Other circuits confronted by the issue of whether violation of the union constitution provides a basis for section 301 jurisdiction have derived from the Lion Dry Goods language, and from their conclusion that the purpose of the LMRA is not to regulate strictly intraunion affairs, the requirement that for an agreement to be a "contract" within the meaning of section 301, it must have some effect on external labor-employer relationships. Thus, several cases have found that section 301 did not confer jurisdiction because the dispute was merely an intraunion matter and did not involve a threat to industrial peace. See, e. g., Stelling v. IBEW Local 1547, 587 F.2d 1379, 1382-84 (9th Cir. 1978), cert. denied, 442 U.S. 944, 99 S.Ct. 2890, 61 L.Ed.2d 315 (1979); Trail v. International Brotherhood of Teamsters, 542 F.2d 961, 966-68 (6th Cir. 1976); 1199 DC, National Union of Hospital & Health Care Employees v. National Union of Hospital & Health Care Employees, 533 F.2d 1205, 1207-08 (D.C.Cir. 1976); Smith v. UMW, 493 F.2d 1241, 1242-44 (10th Cir. 1974); Hotel & Restaurant Employees Local 400 v. Svacek, 431 F.2d 705, 706 (9th Cir. 1970). Other cases have reached the apparently contradictory conclusion that there was section 301 jurisdiction, but in these cases the courts found that a genuine impact on industrial peace had been adequately alleged. See, e. g., Abrams v. Carrier Corp., 434 F.2d 1234, 1247-49 (2d Cir. 1970), cert. denied, 401 U.S. 1009, 91 S.Ct. 1253, 28 L.Ed.2d 545 (1971); Parks v. IBEW, 314 F.2d 886, 914-17 (4th Cir.), cert. denied, 372 U.S. 976, 83 S.Ct. 1111, 10 L.Ed.2d 142 (1963); cf. Local 657, United Brotherhood of Carpenters & Joiners v. Sidell, 552 F.2d 1250, 1252-56 (7th Cir.) (suit by local against parent union under section 301(a) alleging violation of parent union's constitution), cert. denied, 434 U.S. 862, 98 S.Ct. 190, 54 L.Ed.2d 135 (1977); Local 1219, United Brotherhood of Carpenters & Joiners v. United Brotherhood of Carpenters & Joiners, 493 F.2d 93, 95-96 (1st Cir. 1974) (same).

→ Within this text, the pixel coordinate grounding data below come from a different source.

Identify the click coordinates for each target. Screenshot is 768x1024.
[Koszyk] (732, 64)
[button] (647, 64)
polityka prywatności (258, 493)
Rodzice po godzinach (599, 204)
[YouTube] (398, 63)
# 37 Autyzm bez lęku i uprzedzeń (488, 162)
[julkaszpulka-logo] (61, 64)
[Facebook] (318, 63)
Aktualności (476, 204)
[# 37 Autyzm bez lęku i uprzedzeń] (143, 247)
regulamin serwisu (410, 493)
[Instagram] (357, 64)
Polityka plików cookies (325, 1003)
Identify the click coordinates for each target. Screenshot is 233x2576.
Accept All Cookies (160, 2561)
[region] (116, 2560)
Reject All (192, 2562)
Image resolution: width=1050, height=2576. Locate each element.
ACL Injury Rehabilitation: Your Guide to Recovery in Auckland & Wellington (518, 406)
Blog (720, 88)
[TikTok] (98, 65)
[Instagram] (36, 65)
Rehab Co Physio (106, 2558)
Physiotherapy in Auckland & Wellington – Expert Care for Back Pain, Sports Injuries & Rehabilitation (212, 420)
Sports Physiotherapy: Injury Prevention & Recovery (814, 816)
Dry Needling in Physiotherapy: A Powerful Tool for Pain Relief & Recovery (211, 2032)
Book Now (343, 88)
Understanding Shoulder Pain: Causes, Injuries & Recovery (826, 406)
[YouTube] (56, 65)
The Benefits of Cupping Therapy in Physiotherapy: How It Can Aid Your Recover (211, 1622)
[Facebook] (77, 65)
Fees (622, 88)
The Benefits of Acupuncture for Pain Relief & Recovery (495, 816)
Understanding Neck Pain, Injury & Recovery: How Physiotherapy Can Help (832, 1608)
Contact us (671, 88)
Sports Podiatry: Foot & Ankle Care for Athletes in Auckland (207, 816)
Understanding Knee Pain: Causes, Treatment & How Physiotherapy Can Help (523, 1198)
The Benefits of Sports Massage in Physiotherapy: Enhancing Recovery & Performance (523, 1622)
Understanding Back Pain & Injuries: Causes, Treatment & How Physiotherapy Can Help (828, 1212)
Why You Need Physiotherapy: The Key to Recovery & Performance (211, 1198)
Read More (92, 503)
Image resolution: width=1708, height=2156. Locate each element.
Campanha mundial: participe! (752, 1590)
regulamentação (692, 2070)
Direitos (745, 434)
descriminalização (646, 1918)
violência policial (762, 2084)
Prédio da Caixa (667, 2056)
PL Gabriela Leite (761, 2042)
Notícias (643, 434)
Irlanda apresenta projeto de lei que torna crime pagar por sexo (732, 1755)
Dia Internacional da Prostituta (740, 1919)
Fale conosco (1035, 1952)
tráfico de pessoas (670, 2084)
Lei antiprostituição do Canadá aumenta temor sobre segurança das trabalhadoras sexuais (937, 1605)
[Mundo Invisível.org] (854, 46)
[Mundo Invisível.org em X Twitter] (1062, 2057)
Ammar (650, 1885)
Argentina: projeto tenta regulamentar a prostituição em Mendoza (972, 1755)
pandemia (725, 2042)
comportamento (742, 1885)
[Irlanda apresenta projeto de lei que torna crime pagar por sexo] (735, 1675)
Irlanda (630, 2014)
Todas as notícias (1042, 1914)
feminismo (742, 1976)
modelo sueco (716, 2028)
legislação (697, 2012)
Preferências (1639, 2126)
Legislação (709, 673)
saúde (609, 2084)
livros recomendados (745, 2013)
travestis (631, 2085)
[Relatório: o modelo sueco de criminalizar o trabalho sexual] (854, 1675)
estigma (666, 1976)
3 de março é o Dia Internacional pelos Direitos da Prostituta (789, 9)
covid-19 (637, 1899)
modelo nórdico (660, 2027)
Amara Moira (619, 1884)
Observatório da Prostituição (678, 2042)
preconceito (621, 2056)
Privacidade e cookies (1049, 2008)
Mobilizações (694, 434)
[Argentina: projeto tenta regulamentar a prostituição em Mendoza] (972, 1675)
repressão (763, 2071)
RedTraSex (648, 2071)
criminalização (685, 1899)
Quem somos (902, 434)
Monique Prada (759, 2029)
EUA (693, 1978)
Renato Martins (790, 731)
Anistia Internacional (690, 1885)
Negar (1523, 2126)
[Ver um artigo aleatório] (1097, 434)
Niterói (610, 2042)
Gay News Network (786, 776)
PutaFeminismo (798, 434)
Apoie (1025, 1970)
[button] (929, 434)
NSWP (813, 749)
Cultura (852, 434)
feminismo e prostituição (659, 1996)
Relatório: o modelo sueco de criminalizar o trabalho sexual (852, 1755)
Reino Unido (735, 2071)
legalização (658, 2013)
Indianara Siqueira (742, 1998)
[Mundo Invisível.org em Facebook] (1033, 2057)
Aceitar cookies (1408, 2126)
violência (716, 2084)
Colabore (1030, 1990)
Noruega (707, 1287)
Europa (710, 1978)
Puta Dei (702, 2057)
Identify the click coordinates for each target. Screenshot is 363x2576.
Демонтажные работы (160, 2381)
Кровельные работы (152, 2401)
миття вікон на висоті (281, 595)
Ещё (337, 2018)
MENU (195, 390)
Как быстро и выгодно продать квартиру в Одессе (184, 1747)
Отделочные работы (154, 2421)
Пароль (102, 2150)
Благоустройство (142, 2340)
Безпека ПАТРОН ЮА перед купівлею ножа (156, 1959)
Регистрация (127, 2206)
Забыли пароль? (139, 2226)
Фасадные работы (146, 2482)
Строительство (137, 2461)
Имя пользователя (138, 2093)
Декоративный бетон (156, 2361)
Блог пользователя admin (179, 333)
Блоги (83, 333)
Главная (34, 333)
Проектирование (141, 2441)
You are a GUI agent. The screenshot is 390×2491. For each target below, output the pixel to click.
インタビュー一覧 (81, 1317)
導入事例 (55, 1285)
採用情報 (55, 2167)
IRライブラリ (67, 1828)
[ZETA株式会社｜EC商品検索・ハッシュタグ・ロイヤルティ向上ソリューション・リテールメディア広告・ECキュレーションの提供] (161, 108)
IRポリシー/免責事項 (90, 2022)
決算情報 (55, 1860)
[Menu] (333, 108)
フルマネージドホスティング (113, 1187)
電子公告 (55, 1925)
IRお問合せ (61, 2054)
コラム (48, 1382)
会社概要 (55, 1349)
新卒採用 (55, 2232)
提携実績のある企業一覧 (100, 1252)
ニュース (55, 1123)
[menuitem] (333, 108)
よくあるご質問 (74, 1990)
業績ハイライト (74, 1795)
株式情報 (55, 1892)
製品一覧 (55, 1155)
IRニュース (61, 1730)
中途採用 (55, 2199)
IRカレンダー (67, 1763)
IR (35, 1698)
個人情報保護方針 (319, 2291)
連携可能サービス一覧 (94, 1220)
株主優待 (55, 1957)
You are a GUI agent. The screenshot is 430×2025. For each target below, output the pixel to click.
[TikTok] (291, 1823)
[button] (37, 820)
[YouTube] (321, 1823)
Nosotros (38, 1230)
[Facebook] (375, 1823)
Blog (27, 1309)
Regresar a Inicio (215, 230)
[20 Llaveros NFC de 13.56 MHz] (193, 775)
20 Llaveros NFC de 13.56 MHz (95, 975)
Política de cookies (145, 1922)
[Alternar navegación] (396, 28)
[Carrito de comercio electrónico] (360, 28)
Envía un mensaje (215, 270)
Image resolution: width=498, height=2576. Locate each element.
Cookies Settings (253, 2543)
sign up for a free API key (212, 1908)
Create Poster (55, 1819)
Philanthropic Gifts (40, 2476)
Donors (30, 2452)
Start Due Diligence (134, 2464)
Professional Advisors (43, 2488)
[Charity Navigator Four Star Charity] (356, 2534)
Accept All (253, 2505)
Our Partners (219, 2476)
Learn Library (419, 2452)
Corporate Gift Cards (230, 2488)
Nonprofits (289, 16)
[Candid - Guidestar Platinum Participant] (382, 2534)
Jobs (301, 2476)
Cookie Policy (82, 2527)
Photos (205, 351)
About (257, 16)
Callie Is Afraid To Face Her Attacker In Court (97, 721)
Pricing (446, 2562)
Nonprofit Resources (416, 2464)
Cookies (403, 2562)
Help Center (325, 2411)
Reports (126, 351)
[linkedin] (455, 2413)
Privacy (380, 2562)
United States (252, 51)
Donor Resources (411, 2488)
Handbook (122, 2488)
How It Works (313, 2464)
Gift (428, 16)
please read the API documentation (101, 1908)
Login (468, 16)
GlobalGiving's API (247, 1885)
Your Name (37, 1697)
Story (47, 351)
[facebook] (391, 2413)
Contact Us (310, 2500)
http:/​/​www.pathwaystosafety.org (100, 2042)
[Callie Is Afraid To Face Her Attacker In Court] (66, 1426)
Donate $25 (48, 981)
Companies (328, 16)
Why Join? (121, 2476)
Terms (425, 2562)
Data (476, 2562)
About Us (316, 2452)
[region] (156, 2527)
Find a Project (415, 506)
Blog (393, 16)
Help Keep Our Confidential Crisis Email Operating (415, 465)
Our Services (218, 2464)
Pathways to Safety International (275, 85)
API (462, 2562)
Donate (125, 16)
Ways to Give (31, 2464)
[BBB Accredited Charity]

So, while those other circuits have reached different results in cases involving jurisdiction based on parent union constitutions, the conflict is only one of result and not one of the method of analysis. We follow the decisions cited above and hold that for purposes of conferring jurisdiction under section 301, the alleged violation must create a threat to industrial peace or have a significant impact upon labor-employer relations. It is therefore necessary to determine whether the present controversy meets that requirement.

The complaining employees here argue the consequences of the respective unions' activities had a substantial impact on labor-management relations, since without a contract, no operating...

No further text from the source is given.